Protestors describing themselves as ‘los indignados', or the indignant ones - after the best-selling 2010 book Indignez-vous! (published in English as Time for Outrage) by 94-year-old celebrated French resistance fighter Stephane Hessel - have occupied the plaza in the Catalan capital since 15 May to display their indignation at the soaring levels of unemployment, political corruption and a system they say benefits the wealthy at the expense of others.

The encampment had grown to include its own infrastructure, with cooking facilities, soundsystems and even bookshops.

The police said that it was necessary to remove the encampment for sanitary reasons and to prevent unrest ahead of the Champions' League final football match between Manchester and Barcelona in Wembley on Saturday.

However, while the authorities were initially successful in clearing the area, protesters issued an appeal over social networks for people to come to the square to defend the camp. According to those present, the police were quickly outnumbered and the square has been retaken by protesters with a renewed sense of anger.

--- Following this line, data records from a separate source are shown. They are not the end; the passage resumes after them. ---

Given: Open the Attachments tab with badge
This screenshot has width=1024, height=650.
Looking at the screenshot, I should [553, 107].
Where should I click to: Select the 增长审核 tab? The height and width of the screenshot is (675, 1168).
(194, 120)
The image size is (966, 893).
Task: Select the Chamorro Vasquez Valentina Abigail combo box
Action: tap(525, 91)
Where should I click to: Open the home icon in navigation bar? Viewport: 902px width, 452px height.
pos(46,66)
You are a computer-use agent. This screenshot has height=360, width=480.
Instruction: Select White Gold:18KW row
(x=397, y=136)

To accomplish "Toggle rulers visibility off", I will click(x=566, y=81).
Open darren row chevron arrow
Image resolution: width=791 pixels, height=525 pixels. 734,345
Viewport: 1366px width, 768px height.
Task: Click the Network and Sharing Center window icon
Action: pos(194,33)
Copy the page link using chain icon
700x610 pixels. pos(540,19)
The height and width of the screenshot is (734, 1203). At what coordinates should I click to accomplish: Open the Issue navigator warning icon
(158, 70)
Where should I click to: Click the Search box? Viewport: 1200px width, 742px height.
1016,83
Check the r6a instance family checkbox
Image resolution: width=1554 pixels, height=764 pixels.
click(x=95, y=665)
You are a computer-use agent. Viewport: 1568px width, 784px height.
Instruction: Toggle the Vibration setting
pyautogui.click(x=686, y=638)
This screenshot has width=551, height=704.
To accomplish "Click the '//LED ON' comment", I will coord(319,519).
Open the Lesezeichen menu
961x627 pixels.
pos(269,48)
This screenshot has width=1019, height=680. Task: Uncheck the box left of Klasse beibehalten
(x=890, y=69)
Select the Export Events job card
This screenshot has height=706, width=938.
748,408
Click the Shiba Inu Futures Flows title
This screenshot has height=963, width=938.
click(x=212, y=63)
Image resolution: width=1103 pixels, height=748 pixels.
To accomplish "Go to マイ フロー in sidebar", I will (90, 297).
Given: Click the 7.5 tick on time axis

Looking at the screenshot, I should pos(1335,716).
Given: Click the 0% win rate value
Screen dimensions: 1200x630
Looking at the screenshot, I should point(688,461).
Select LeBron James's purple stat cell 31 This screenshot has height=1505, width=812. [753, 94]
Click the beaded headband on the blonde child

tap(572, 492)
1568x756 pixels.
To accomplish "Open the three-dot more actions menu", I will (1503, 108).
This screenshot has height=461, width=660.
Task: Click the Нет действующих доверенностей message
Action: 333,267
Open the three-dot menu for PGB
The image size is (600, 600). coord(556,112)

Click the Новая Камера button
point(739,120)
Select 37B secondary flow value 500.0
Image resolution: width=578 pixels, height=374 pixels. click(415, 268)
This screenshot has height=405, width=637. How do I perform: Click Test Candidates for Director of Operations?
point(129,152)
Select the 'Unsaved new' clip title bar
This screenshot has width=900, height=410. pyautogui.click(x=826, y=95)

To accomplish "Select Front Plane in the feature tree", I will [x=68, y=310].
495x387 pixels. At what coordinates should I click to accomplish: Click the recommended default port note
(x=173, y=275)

"The police were quite brutal. People were sitting down and the police just batoned them, but many more of us arrived, with Twitter, Facebook, text messages calling people to Placa Catalunya," Oscar Reyes, one of the campers, told EUobserver.

"Whether they planned to or not, the police have retreated for now," he added.

"I think the police don't know what to do. They did manage to clear the square, but then they let people back and now there's a genuine felling of, well, indignation."

The Indignados have begun to rebuild the camp, and plans are afoot to spread the movement to different neighbourhoods across the city.

Meanwhile the so-called ‘Indignant' movement, which rapidly spread to Greece, was readying its third night of protests across the Hellenic republic.

Similar protests in Dublin and Cork in solidarity with the Spanish campers have also been announced for 2pm on Saturday.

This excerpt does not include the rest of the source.